Hugh Reilly: Tie-break question: should pupils still be told to get knotted?
IN 2009, no pupils have died as a result of either their school tie catching fire in the science lab, or being caught in equipment. This grim statistic has spurred schools managements across the country into action. According to the Schoolwear Association, some ten schools a week in the UK are replacing the traditional knotted tie with a clip-on version.
OK, so no kids have perished, but this is not the time for schools to become complacent. As a classroom teacher responsible for the welfare of my pupils, I am acutely aware that every time a child enters my room wearing a tie, it is potentially a life-or-death situation. The dangers to the wellbeing of the naive tie-wearer are everywhere; for example, there have been occasions when a particularly curious kid has placed his tie inside an electric pencil-sharpener but, to date, there have been no reported fatalities.

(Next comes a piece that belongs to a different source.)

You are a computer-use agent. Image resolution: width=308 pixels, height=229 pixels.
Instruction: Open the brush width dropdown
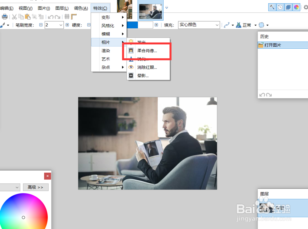[54, 25]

The upgrading of school facilities has undoubtedly lessened the threat to life and limb. I haven't been inside a home economics classroom for many years, but my best guess is that the hand-operated mangle is no longer a menace to the unwary tie-wearer. In any event, self-strangulation by mangle requires much physical effort, something that is anathema to most teenagers.
Staffroom cynics unhelpfully point out that kids in science classes can avoid nasty accidents by the simple act of putting their necktie inside their shirts. In technical classes overflowing with lathes and buzz saws, ties can be placed inside work aprons to obviate the need to cart off careless individuals to the nearest A&E department.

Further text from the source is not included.